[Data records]

▬▬▬▬▬▬▬▬▬▬

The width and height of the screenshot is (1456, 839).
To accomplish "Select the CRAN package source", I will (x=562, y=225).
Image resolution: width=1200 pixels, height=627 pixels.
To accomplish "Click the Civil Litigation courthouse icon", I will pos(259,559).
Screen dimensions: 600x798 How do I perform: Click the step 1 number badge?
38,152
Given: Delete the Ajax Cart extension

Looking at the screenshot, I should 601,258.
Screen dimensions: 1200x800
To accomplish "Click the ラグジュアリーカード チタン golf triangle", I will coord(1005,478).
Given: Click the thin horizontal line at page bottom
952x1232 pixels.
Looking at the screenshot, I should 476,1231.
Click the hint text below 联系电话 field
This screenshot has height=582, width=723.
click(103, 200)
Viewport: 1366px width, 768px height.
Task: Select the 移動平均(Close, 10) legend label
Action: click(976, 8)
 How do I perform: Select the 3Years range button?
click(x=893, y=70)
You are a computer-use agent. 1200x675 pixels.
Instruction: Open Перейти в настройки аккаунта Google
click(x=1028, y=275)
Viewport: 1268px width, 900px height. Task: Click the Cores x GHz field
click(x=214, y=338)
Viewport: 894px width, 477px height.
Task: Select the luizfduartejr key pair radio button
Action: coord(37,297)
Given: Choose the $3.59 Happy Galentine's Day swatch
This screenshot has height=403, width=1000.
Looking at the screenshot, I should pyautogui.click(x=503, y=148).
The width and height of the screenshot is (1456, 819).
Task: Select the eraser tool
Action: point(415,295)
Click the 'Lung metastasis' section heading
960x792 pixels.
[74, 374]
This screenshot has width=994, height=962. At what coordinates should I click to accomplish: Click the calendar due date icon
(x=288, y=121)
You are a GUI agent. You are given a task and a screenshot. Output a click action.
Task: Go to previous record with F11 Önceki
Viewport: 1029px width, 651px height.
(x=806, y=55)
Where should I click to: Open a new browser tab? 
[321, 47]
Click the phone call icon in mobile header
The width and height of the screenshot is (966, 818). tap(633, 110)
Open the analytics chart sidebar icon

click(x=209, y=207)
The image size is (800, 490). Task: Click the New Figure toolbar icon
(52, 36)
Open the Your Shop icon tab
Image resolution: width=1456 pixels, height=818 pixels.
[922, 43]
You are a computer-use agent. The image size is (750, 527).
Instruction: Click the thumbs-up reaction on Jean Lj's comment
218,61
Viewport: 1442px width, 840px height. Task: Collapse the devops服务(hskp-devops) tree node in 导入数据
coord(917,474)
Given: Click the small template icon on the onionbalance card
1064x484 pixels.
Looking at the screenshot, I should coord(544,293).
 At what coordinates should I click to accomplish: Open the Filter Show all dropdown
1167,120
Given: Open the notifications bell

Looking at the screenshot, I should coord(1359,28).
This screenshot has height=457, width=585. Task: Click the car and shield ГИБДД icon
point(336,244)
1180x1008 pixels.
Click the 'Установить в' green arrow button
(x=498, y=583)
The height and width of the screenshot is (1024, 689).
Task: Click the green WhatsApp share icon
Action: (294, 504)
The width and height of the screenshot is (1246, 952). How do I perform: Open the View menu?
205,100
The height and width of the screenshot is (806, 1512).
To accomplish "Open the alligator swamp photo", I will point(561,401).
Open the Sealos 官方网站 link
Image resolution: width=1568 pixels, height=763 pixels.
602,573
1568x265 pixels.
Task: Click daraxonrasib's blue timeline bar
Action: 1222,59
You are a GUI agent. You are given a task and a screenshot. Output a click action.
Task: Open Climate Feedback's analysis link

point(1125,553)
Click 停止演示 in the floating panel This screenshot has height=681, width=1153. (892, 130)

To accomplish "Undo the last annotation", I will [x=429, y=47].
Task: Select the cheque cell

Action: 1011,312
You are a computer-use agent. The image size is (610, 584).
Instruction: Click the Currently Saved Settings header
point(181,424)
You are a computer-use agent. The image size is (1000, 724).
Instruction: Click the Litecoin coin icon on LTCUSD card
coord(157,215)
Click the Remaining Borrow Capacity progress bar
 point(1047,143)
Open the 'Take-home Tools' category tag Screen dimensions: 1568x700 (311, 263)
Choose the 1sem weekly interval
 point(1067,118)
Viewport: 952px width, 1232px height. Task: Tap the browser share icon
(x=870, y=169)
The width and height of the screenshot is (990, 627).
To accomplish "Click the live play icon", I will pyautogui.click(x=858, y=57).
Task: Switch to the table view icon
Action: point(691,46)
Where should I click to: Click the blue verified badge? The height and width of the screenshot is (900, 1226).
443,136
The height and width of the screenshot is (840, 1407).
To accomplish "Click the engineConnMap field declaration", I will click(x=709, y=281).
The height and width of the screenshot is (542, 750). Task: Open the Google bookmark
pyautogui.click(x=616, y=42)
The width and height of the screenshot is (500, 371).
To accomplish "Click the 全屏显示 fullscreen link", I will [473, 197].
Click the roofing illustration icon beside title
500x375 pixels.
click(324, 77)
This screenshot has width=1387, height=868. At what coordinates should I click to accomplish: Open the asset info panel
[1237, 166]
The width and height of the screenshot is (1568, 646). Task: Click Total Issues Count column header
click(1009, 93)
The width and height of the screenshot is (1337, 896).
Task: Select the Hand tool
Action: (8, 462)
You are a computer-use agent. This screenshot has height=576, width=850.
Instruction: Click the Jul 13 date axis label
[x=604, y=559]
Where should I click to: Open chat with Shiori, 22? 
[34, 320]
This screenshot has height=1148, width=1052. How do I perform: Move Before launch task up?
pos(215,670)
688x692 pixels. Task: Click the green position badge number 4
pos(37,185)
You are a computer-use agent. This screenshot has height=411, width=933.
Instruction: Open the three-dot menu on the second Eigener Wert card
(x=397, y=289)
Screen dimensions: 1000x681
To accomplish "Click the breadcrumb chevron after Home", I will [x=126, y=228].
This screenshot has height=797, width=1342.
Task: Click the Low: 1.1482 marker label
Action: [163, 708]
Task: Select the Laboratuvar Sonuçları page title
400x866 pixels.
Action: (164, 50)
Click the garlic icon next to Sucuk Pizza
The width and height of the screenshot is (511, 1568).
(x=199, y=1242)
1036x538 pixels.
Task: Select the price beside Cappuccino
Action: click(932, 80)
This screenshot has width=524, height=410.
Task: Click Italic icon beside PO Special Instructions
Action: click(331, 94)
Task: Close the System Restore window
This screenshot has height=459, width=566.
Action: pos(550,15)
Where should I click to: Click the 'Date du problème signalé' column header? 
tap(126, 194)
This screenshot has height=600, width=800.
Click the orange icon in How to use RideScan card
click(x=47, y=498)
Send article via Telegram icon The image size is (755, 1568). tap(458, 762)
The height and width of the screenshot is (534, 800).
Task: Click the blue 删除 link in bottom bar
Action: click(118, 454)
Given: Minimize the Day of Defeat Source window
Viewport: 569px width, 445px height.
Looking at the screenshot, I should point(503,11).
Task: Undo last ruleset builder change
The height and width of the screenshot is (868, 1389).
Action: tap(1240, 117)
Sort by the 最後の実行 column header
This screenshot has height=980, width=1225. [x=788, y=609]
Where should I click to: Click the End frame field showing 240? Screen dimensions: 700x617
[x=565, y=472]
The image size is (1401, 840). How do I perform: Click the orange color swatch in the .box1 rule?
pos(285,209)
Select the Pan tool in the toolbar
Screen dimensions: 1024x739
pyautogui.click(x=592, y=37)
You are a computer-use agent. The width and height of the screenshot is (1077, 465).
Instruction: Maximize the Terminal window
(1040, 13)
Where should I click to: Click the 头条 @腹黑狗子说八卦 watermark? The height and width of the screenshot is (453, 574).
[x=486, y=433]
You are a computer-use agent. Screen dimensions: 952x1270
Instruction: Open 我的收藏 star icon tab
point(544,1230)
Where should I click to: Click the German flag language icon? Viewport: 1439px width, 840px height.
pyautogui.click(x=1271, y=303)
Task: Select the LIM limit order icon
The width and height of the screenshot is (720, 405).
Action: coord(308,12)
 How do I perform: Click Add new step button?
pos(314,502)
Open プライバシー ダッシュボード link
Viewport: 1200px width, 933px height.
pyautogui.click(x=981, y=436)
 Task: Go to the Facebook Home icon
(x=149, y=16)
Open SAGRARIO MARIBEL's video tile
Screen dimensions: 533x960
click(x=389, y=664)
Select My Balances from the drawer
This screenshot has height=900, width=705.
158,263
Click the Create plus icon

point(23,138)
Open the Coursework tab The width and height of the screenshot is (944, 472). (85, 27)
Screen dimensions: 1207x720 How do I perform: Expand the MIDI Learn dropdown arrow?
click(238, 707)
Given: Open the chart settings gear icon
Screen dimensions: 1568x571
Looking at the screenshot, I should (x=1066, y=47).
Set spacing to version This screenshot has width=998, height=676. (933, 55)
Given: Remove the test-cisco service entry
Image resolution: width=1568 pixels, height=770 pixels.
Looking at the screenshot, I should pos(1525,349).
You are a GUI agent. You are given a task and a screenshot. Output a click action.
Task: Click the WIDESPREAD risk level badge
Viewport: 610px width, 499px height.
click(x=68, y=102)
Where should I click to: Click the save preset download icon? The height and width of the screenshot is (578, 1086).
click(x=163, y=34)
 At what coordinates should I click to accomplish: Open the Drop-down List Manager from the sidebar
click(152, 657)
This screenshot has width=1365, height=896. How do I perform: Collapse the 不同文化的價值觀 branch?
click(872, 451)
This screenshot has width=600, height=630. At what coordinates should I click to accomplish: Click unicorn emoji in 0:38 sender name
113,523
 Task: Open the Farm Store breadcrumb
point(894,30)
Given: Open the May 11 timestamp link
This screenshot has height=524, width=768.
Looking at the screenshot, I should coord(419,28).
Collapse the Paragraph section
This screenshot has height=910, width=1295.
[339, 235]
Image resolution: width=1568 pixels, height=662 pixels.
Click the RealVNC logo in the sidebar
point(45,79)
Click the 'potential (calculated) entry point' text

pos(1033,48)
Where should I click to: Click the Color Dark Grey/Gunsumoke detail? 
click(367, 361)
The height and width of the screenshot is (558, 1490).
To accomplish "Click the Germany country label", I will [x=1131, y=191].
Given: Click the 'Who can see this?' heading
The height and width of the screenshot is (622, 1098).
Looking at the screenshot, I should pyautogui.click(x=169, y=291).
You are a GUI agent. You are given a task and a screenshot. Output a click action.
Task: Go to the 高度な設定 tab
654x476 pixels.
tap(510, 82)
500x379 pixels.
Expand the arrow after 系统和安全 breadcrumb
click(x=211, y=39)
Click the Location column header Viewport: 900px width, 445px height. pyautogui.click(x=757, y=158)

▬▬▬▬▬▬▬▬▬▬

• **OBJECTIVE**
Reproduce only the lines from the line with "You are a computer-use agent. The image size is (1000, 724)." up to and including the line with "(x=870, y=169)", copying each line in full but adding 22 to every coordinate in the answers.

• **WRITTEN SOLUTION**
You are a computer-use agent. The image size is (1000, 724).
Instruction: Click the Litecoin coin icon on LTCUSD card
coord(179,237)
Click the Remaining Borrow Capacity progress bar
 point(1069,165)
Open the 'Take-home Tools' category tag Screen dimensions: 1568x700 (333, 285)
Choose the 1sem weekly interval
 point(1089,140)
Viewport: 952px width, 1232px height. Task: Tap the browser share icon
(x=892, y=191)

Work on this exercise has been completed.